Acorda, Europa!

por Domingos Lopes

Duas guerras diante dos nossos olhos. A destruição e morte exaltada por ambos os lados como justificação para o injustificável.

Rússia invadiu e ocupou uma parte do território ucraniano para impedir que a Ucrânia integre a NATO, o que contrariará o que foi negociado entre os EUA/NATO/Rússia, nos termos do artigo 9.º da primeira Constituição, pré-Maidan, da Ucrânia.

Em 1948 cerca de 700.000 palestinianos foram escorraçados das suas casas, roubados de tudo por Israel com o apoio ocidental. Deram-lhes tendas eternas. Desde então o rosário de catástrofes tem sido o quotidiano até hoje, com Israel fora da lei.

Talvez valha a pena respirar fundo e pensar no modo como a Europa se posiciona sobre estes dois conflitos e confrontar as narrativas dominantes, onde os maus são os inimigos dos bons, sendo estes os EUA – país cujo Presidente George W. Bush dizia falar com Deus, mesmo após a invasão do Iraque para acabar com armas que não existiam e que Durão Barroso e Paulo Portas garantiram-nos existir e ofereceram os Açores para a Cimeira da guerra.

No que se refere à invasão da Ucrânia, os EUA/NATO/UE depois de instigarem Zelenski a armar-se, assumido publicamente por Merkl, Hollande e Poroshenko (rasgando os Acordos de Minsk) e, mais tarde, a declaração de Istambul, prometeram sanções jamais vistas, rios de dinheiro, carradas e carradas de armas, as long as it takes, até à derrota militar da Rússia… apostando tudo nas sanções. Só que o PIB russo cresceu e continua a crescer.

Era o tempo dos grandes anúncios em Kiev e da fervorosa fé de Ursula von der Leyen que as sanções jamais aplicadas a qualquer outro país derrotariam Putin que iria parar direitinho ao Tribunal Penal Internacional, onde George W. Bush, Blair, Aznar estão proibidos de entrar dado o seu liberalismo em matéria de invasões de outros países.

▸ TAREFA ESCRITA 1
Traduza para inglês a frase do excerto "Só que o PIB russo cresceu e continua a crescer."
▸ TAREFA ESCRITA 2
Repita o trecho do excerto desde "Em 1948 cerca" até "fora da lei.", inclusive.

▸ DADOS FORNECIDOS
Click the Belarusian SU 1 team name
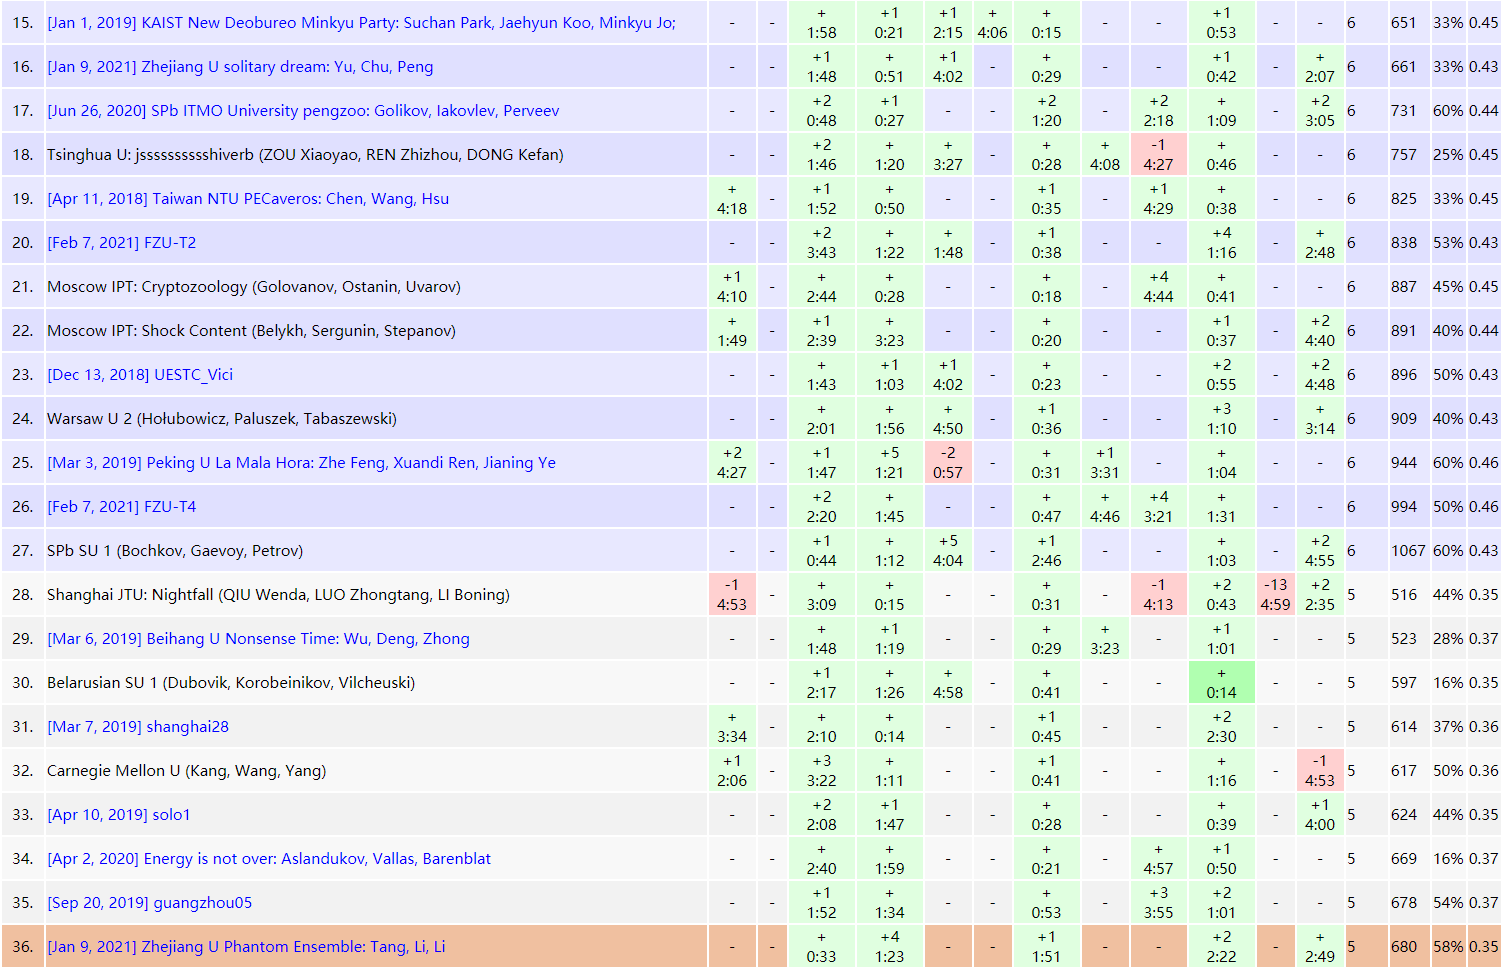Image resolution: width=1502 pixels, height=968 pixels. click(230, 683)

▸ SOLUÇÃO COMPLETA 1
But Russia's GDP grew and continues to grow.

▸ SOLUÇÃO COMPLETA 2
Em 1948 cerca de 700.000 palestinianos foram escorraçados das suas casas, roubados de tudo por Israel com o apoio ocidental. Deram-lhes tendas eternas. Desde então o rosário de catástrofes tem sido o quotidiano até hoje, com Israel fora da lei.